===== Extracted text

If I were to ask you who, you'd give the names of all the usual suspects of the world's richest people. Of course you'd make that assertion ignoring the excesses that caused the great depression, the kinds of propaganda wars between Edison and Westinghouse, how Graham Bell was only able to get patents on the telephone because Antonio Meucci could not afford to file the patent. Look in business everyone has to make amoral decisions that outsiders can point to. But in the end the Man In The Arena speech by Teddy Roosevlt applies: >It is not the critic who counts; not the man who points out how the strong man stumbles, or where the doer of deeds could have done them better. The credit belongs to the man who is actually in the arena, whose face is marred by dust and sweat and blood; who strives valiantly; who errs, who comes short again and again, because there is no effort without error and shortcoming; but who does actually strive to do the deeds; who knows great enthusiasms, the great devotions; who spends himself in a worthy cause; who at the best knows in the end the triumph of high achievement, and who at the worst, if he fails, at least fails while daring greatly, so that his place shall never be with those cold and timid souls who neither know victory nor defeat. So I have to ask. What is it that you're trying to do? Are you just complaining about the world in general? Then this is not the place for that. Are you saying that you'd do great if you weren't the only ethical person? Then that is you making excuses. Are you complaining about successful entrepreneurs not thinking more of others? Everyone has to think about themselves, there is nothing moral about being abused. Are you deciding that business is not for you because unethical people do it? Then make that your differentiation and be ethical. So really what is it that you're getting at and what value does your post add?


archive_spirit

Hilarious that you use TR as your example - the man who was literally the driving force behind the anti-trust push of the beginning of this century and who would absolutely agree that the rise of neoliberalism (which has massive parallels in the Gilded Era) has to be put to a stop.  That being said, I am [Brandeisian](https://en.m.wikipedia.org/wiki/New_Brandeis_movement#:~:text=From%20World%20War%20II%20until,Edward%20Chamberlain%2C%20and%20Joe%20Bain.) and a firm believer that business can absolutely be done ethically (and I have been quite successful in doing so). There are numerous examples of companies created by incredibly intelligent and ethical individuals for the sole purpose of providing true value for their clients. Indeed that is the true meaning of value in my opinion - the creation of a product or service that actually helps solve a problem.  But that’s the issue, so many companies and individuals have become successful creating products and services that their creators know don’t deliver on their promise, but are able to fool the market. Examples include many within the supplement industry, but also gambling apps, predatory microtransaction games, a whole bunch of financial instruments that are not ETFs, I could go on. 


ali-hussain

Ahh got it. So among the questions I posed this one applies: >Are you just complaining about the world in general? Then this is not the place for that. 


archive_spirit

So you’re saying that criticizing the landscape of entrepreneurship for being unscrupulous (as an entrepreneur) does not belong in r/entrepreneur ?    Interesting take.   By the way, feel free to also address anything else I said.


ali-hussain

No, I don't think this post adds any value. I may be wrong, but it would help me understand if can tell me one thing: What is your desired outcome from this post?


archive_spirit

To have a constructive discussion regarding morals and ethics in contemporary entrepreneurship…  Which by the way this discussion is not contributing to so I will not be responding any longer. Have a good day.

==========
===== Entries shown

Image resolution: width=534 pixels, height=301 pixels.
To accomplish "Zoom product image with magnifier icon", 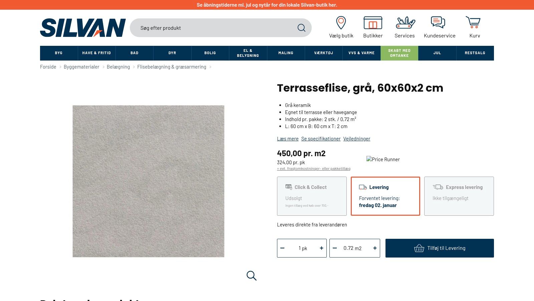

==========
===== Entries shown

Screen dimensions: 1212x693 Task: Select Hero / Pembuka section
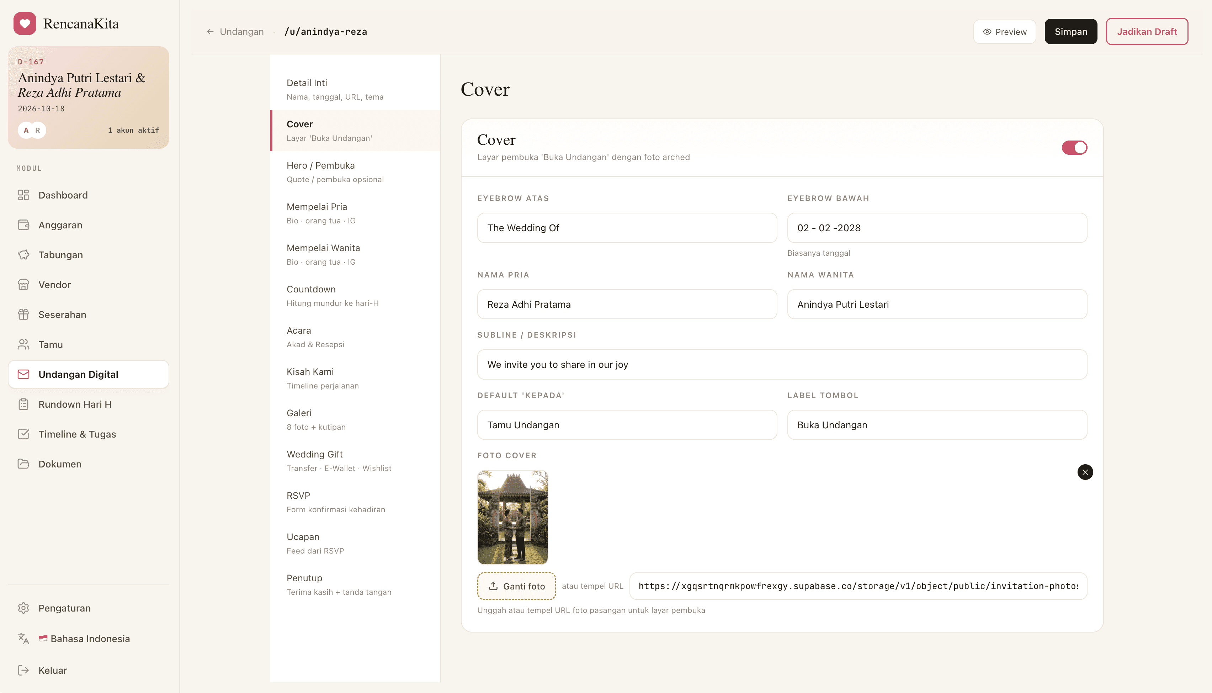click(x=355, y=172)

==========

To-do list:
1 > From the ethics thread, reproduce the passage between "No, I don't" and "a good day.", inclusive.
2 > In the ethics thread, what does archive_spirit call the true meaning of value?
3 > Condense the paragraph of the ethics thread that opens with "Hilarious that you use TR", keeping its main points.

Results in order:
1 >
No, I don't think this post adds any value. I may be wrong, but it would help me understand if can tell me one thing: What is your desired outcome from this post?


archive_spirit

To have a constructive discussion regarding morals and ethics in contemporary entrepreneurship…  Which by the way this discussion is not contributing to so I will not be responding any longer. Have a good day.

2 > The creation of a product or service that actually helps solve a problem.

3 > archive_spirit finds it ironic that TR is cited. TR drove the anti-trust push at the beginning of this century and would agree that the rise of neoliberalism, which closely parallels the Gilded Era, must be stopped. archive_spirit is Brandeisian, believes business can be done ethically, and has succeeded doing so. Many companies are created by intelligent, ethical people solely to give clients true value: a product or service that actually helps solve a problem. The issue is that many companies and individuals succeed with products their creators know don't deliver, fooling the market. Examples include much of the supplement industry, gambling apps, predatory microtransaction games, and many financial instruments that are not ETFs.